DIRECTIONS FOR THIS TASK:
Copy all of the data that follows without altering a word.

##### TASK INPUTS

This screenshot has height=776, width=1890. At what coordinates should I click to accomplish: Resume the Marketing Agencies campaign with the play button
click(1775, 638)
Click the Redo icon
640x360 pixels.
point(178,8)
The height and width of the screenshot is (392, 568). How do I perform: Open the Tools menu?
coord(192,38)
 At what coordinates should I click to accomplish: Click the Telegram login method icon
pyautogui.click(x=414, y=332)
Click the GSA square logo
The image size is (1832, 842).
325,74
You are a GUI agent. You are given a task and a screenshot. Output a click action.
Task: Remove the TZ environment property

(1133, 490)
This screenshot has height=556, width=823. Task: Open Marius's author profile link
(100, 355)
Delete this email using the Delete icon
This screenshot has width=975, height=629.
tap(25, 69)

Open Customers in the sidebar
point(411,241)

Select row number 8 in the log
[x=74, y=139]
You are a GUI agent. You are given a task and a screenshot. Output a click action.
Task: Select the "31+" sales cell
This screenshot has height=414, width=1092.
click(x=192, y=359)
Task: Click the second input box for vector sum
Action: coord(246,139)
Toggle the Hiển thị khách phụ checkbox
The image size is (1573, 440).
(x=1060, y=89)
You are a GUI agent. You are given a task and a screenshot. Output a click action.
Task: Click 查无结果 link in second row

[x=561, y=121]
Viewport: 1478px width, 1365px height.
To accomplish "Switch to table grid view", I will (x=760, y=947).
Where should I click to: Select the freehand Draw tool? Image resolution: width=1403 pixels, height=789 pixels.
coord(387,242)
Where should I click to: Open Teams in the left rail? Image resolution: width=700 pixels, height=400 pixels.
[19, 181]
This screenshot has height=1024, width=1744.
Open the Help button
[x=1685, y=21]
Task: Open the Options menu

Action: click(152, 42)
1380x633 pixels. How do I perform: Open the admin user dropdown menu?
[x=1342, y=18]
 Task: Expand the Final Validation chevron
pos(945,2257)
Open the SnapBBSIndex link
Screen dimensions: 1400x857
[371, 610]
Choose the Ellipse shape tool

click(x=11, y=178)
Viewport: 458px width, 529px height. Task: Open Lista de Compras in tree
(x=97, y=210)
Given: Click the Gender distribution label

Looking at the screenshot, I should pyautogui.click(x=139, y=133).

##########

EXERCISE RESPONSE:
This screenshot has height=776, width=1890. At what coordinates should I click to accomplish: Resume the Marketing Agencies campaign with the play button
click(1775, 638)
Click the Redo icon
640x360 pixels.
point(178,8)
The height and width of the screenshot is (392, 568). How do I perform: Open the Tools menu?
coord(192,38)
 At what coordinates should I click to accomplish: Click the Telegram login method icon
pyautogui.click(x=414, y=332)
Click the GSA square logo
The image size is (1832, 842).
325,74
You are a GUI agent. You are given a task and a screenshot. Output a click action.
Task: Remove the TZ environment property

(1133, 490)
This screenshot has height=556, width=823. Task: Open Marius's author profile link
(100, 355)
Delete this email using the Delete icon
This screenshot has width=975, height=629.
tap(25, 69)

Open Customers in the sidebar
point(411,241)

Select row number 8 in the log
[x=74, y=139]
You are a GUI agent. You are given a task and a screenshot. Output a click action.
Task: Select the "31+" sales cell
This screenshot has height=414, width=1092.
click(x=192, y=359)
Task: Click the second input box for vector sum
Action: coord(246,139)
Toggle the Hiển thị khách phụ checkbox
The image size is (1573, 440).
(x=1060, y=89)
You are a GUI agent. You are given a task and a screenshot. Output a click action.
Task: Click 查无结果 link in second row

[x=561, y=121]
Viewport: 1478px width, 1365px height.
To accomplish "Switch to table grid view", I will (x=760, y=947).
Where should I click to: Select the freehand Draw tool? Image resolution: width=1403 pixels, height=789 pixels.
coord(387,242)
Where should I click to: Open Teams in the left rail? Image resolution: width=700 pixels, height=400 pixels.
[19, 181]
This screenshot has height=1024, width=1744.
Open the Help button
[x=1685, y=21]
Task: Open the Options menu

Action: click(152, 42)
1380x633 pixels. How do I perform: Open the admin user dropdown menu?
[x=1342, y=18]
 Task: Expand the Final Validation chevron
pos(945,2257)
Open the SnapBBSIndex link
Screen dimensions: 1400x857
[371, 610]
Choose the Ellipse shape tool

click(x=11, y=178)
Viewport: 458px width, 529px height. Task: Open Lista de Compras in tree
(x=97, y=210)
Given: Click the Gender distribution label

Looking at the screenshot, I should pyautogui.click(x=139, y=133).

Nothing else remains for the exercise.